[[ Dataset extract open ]]
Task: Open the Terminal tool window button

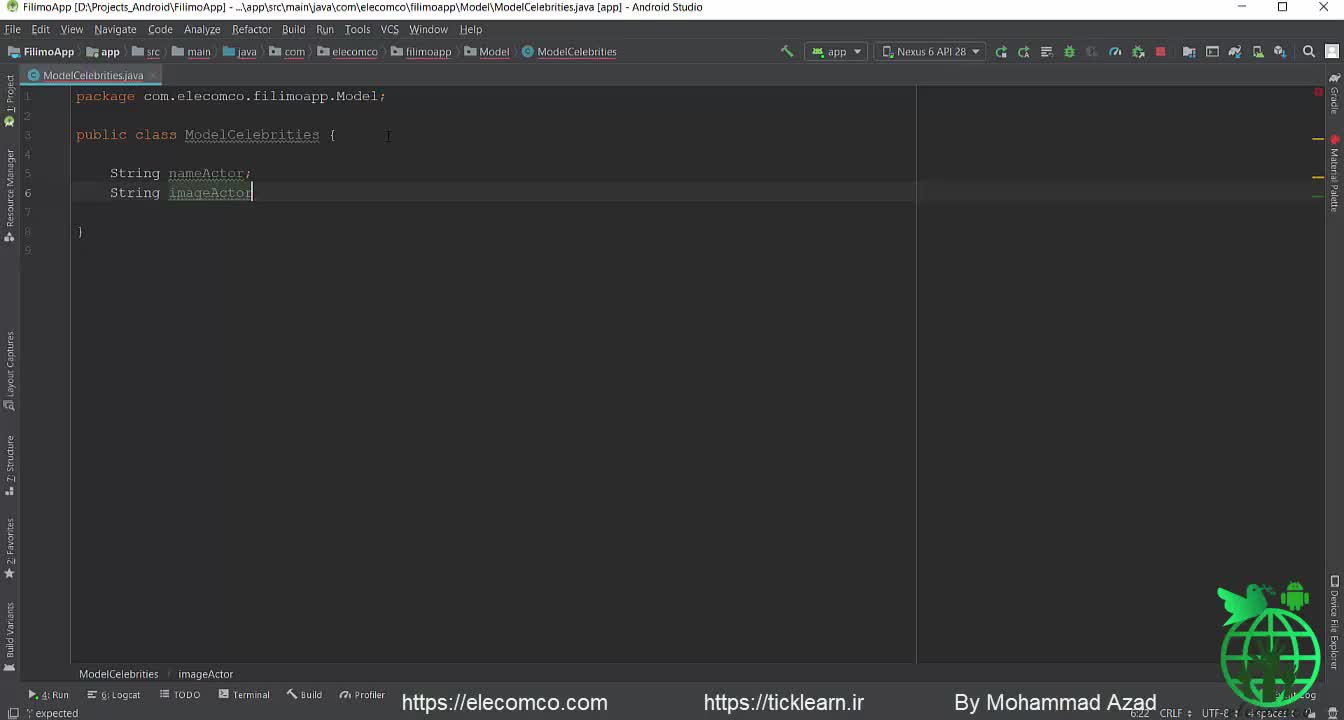Action: tap(244, 695)
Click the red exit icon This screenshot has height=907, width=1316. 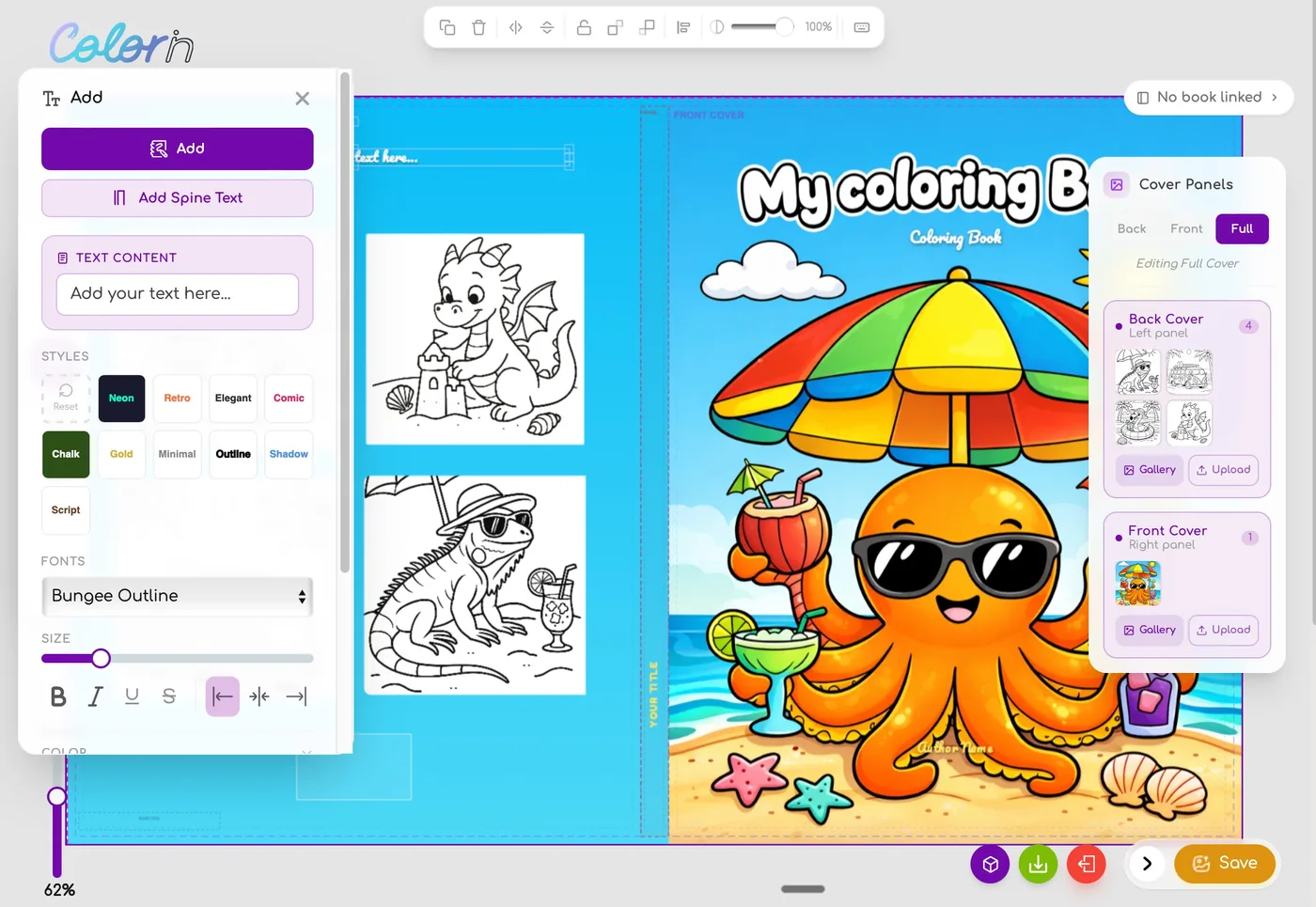(1087, 864)
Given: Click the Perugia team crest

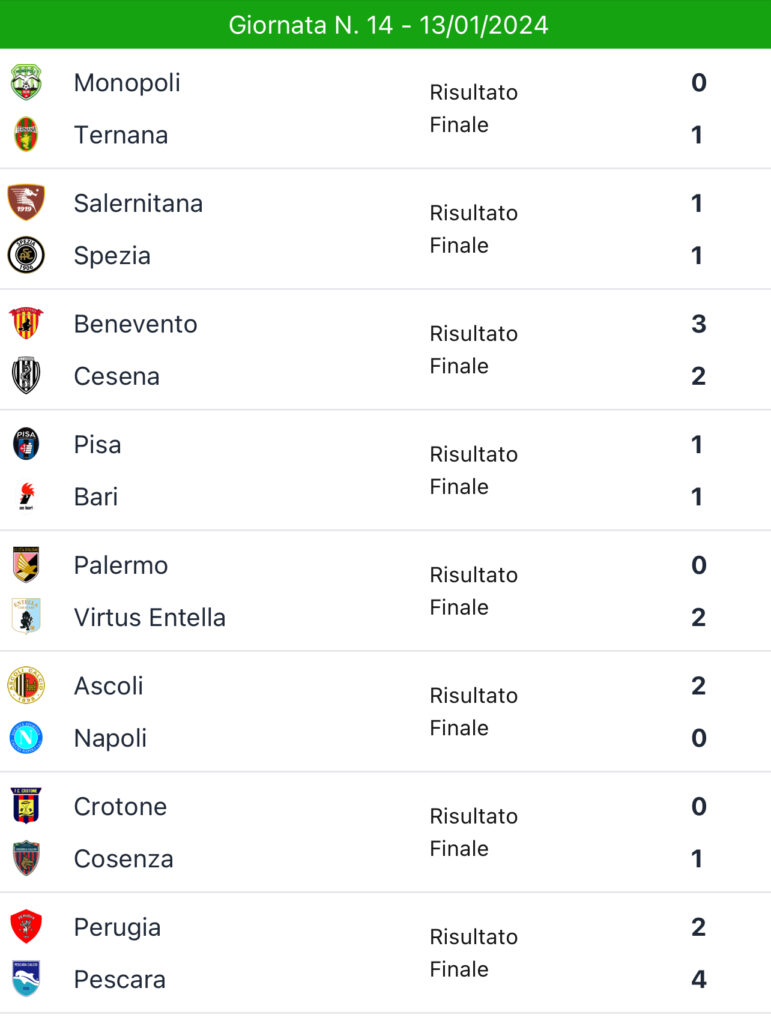Looking at the screenshot, I should pos(26,927).
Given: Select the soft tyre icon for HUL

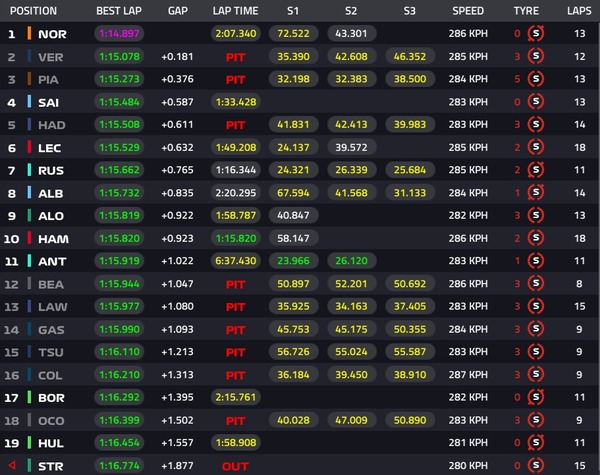Looking at the screenshot, I should click(535, 443).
[[ Dataset extract closed ]]
_Directions:_
Repeat only the lines from the one with "Given: Click the Perugia team crest" through the end of the data, both included and exactly as written. Pictures stay out of the copy.

_Your response:_
Given: Click the Perugia team crest

Looking at the screenshot, I should pos(26,927).
Given: Select the soft tyre icon for HUL

Looking at the screenshot, I should click(535, 443).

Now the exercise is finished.